» **Extract to read**:
==============================
Michael Dyet, the author of Until the Deep Water Stills, has an impressive list of qualifications and experience which I hoped would be reflected in his writing: he has a BA in creative writing, and has experience in journalism and copywriting. And he’s tied this novel to a website to add a further level of meaning to his text, which has the potential to be interesting.
The problem is that when I read a book I don’t want to have to keep referring back to the internet to get the full story. I want a book to be self-contained and complete: its own little world, into which I can disappear. Clicking about on the internet will drag me out of that world: it’s a distraction, and one which I found only detracted from my experience of this book.
==============================
[Rows from a dataset]
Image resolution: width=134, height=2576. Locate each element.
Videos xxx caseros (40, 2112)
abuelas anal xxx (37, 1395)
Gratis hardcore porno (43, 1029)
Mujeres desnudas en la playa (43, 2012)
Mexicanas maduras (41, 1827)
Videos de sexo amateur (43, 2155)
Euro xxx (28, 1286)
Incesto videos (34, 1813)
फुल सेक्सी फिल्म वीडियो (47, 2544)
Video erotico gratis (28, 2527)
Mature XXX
==============================
According to the review of Until the Deep Water Stills, what qualifications and experience does Michael Dyet have? List each one.

» **The reply**:
- A BA in creative writing
- Experience in journalism
- Experience in copywriting